◆ DIRECTIONS ◆
Scan the records below for the line with "Task: Click the step 1 circle indicator" and the line with "You are a computer-use agent. Screen dimensions: 532x290". Repeat those two lines and every line between them exactly, and nothing else.

::::::::

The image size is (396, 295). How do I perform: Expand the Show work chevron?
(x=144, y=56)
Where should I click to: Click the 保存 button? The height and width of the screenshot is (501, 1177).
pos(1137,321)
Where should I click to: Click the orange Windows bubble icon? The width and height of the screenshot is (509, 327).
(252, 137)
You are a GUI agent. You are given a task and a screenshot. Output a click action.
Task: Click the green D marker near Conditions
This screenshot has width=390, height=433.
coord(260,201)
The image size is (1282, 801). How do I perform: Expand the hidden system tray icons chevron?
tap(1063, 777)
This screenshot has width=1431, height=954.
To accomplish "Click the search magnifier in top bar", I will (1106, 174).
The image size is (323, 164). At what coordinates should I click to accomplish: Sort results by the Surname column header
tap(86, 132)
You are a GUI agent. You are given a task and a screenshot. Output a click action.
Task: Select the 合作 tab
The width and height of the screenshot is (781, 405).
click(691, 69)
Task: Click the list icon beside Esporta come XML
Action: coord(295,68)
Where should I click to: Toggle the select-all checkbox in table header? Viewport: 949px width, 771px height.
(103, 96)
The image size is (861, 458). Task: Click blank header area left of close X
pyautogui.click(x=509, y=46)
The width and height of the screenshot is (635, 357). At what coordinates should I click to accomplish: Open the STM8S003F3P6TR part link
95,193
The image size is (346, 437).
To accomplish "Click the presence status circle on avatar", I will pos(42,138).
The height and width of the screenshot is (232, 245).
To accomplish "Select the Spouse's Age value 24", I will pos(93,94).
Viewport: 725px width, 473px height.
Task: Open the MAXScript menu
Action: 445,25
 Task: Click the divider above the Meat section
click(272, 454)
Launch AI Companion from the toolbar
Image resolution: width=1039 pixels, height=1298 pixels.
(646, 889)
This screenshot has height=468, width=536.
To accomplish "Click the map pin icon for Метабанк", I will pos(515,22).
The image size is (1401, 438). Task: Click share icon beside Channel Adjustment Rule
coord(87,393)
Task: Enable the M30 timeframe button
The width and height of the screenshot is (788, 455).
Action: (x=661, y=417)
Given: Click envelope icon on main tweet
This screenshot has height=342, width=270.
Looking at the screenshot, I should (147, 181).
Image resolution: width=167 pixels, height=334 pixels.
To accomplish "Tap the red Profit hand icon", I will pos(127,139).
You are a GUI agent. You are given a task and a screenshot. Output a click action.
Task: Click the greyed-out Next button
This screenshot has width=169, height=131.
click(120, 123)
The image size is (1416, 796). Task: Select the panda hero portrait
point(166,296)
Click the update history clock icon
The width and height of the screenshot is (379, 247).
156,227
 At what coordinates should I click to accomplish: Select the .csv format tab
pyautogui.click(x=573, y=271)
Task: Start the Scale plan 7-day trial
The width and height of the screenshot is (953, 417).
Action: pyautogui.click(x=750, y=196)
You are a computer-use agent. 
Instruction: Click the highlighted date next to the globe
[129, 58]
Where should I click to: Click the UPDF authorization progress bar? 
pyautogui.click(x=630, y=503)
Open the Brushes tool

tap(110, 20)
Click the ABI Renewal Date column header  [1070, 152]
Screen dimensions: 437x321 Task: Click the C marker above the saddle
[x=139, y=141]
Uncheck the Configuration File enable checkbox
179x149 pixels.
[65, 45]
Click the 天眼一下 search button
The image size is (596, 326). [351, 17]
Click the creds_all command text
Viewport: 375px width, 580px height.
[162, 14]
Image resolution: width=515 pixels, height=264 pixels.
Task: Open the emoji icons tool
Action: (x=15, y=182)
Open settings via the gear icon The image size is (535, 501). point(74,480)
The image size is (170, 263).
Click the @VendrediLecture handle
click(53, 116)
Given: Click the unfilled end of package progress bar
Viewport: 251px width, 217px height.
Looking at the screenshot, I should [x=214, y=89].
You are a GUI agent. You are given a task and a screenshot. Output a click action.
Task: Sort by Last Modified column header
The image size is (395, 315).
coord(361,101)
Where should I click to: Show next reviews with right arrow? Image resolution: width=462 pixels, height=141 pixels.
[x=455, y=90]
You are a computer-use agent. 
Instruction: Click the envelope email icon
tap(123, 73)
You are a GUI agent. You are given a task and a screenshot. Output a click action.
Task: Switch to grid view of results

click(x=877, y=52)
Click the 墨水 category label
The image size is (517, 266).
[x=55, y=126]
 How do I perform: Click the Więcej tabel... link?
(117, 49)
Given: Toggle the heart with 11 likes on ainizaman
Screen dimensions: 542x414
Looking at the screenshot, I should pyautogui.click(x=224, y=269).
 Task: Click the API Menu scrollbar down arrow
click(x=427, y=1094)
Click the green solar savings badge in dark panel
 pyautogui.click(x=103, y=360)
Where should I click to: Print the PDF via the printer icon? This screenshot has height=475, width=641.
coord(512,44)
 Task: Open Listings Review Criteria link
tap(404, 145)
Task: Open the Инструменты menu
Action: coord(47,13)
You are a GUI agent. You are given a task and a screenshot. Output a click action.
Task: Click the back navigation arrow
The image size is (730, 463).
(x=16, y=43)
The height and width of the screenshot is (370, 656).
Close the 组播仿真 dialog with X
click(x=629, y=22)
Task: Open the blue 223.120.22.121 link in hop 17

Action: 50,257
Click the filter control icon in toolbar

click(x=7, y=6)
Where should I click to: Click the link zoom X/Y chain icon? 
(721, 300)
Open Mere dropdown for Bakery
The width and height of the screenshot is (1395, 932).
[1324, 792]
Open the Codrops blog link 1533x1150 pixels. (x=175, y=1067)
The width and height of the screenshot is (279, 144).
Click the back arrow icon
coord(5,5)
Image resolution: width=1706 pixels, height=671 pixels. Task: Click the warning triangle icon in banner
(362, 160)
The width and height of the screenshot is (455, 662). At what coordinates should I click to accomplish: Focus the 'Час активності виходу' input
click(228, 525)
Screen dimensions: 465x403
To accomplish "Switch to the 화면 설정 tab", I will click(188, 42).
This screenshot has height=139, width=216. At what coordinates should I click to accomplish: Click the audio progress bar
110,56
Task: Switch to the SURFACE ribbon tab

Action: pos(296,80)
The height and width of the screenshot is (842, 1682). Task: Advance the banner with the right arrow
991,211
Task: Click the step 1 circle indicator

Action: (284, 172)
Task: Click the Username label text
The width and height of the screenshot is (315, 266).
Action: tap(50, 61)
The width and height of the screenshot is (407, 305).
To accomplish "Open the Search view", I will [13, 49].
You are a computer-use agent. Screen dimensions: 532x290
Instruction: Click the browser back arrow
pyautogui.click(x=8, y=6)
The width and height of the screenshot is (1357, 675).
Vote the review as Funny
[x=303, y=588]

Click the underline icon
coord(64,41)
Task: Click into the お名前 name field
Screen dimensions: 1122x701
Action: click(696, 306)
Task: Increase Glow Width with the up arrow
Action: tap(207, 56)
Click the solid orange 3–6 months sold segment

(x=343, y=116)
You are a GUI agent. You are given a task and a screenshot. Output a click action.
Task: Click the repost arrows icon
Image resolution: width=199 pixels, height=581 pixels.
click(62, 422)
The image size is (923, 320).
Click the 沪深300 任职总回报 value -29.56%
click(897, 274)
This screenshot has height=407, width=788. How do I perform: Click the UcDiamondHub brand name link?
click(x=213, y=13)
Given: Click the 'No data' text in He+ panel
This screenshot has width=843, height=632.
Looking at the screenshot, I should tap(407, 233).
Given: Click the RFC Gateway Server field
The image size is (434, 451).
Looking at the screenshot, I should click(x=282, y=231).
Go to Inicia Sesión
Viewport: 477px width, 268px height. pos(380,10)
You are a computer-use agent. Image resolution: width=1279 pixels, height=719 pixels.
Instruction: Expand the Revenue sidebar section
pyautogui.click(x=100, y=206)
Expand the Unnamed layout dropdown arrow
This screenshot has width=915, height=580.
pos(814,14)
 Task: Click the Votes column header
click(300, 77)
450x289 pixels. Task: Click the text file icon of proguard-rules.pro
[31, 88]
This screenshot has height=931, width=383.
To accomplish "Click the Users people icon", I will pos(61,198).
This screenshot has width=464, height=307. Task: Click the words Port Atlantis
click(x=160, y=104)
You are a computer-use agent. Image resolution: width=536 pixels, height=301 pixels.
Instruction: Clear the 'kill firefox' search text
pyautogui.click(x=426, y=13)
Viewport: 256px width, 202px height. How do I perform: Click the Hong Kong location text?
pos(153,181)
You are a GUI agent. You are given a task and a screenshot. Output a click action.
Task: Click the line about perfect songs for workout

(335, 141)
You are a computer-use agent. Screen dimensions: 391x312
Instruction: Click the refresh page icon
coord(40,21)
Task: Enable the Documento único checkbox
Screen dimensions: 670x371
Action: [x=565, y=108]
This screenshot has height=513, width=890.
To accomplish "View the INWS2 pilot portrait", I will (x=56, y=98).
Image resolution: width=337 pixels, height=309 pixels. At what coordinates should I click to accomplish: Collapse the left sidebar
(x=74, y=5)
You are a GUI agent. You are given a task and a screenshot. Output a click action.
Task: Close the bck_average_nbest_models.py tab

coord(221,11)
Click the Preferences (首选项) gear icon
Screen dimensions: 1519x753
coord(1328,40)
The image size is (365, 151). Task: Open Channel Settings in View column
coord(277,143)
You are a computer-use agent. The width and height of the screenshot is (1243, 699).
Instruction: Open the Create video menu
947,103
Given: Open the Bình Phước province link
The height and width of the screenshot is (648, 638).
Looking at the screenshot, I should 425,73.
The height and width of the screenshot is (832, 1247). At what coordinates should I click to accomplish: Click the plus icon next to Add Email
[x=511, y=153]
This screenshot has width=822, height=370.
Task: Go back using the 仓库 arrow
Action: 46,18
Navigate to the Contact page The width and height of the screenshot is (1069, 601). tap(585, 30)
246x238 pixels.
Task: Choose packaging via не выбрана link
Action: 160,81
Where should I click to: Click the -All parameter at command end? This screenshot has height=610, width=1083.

::::::::

◆ EXERCISE ANSWER ◆
Task: Click the step 1 circle indicator

Action: (284, 172)
Task: Click the Username label text
The width and height of the screenshot is (315, 266).
Action: tap(50, 61)
The width and height of the screenshot is (407, 305).
To accomplish "Open the Search view", I will [13, 49].
You are a computer-use agent. Screen dimensions: 532x290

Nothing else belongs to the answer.